╭─ Exercise inputs
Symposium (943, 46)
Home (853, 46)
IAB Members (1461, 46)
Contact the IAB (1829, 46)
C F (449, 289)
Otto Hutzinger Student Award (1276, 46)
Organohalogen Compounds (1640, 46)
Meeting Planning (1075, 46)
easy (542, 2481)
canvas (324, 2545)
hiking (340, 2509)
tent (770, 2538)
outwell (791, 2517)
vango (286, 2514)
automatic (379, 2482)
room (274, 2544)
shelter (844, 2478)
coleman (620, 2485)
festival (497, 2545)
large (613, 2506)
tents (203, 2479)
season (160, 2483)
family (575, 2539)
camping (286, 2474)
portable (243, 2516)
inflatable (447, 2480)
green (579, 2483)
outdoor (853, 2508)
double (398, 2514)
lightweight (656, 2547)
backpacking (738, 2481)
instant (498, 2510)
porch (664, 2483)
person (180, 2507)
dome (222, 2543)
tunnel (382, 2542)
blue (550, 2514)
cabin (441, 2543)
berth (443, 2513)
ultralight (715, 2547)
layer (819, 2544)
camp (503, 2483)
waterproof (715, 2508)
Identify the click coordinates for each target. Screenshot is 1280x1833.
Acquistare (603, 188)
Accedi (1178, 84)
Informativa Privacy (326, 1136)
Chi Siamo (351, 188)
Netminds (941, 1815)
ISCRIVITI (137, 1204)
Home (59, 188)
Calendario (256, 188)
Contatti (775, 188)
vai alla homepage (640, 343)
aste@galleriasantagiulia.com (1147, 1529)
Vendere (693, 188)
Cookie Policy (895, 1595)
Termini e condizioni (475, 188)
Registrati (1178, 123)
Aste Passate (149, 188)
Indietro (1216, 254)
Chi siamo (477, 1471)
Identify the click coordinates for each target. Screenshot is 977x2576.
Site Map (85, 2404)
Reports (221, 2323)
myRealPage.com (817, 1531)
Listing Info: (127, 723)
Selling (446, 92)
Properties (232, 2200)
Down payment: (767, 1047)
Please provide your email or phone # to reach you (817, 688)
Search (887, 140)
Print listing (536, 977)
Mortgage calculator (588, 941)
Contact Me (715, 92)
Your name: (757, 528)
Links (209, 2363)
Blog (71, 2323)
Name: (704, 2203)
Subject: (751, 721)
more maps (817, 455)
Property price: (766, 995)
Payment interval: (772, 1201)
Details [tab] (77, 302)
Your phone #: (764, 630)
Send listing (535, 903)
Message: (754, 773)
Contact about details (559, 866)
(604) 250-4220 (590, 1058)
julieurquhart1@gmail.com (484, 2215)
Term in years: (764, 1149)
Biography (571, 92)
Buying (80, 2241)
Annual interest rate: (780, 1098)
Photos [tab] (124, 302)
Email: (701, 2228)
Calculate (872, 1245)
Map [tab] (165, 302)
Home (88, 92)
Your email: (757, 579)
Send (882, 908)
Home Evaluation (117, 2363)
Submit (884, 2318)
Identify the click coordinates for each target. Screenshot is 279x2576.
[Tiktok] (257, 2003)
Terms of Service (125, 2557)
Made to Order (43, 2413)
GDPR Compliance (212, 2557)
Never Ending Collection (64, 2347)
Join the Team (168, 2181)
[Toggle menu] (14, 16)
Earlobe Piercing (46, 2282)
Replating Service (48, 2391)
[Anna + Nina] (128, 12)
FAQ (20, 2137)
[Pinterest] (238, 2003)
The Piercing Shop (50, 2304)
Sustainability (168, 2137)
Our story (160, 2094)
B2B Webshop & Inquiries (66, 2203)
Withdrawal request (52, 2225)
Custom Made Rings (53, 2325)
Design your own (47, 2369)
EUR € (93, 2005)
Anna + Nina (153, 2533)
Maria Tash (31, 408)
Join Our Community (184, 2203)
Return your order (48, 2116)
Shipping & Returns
╰─
• **Task brief**: Repeat the material exactly. Begin with its first line and end with the line that has "vango (286, 2514)".

• **Response to this exercise**:
Symposium (943, 46)
Home (853, 46)
IAB Members (1461, 46)
Contact the IAB (1829, 46)
C F (449, 289)
Otto Hutzinger Student Award (1276, 46)
Organohalogen Compounds (1640, 46)
Meeting Planning (1075, 46)
easy (542, 2481)
canvas (324, 2545)
hiking (340, 2509)
tent (770, 2538)
outwell (791, 2517)
vango (286, 2514)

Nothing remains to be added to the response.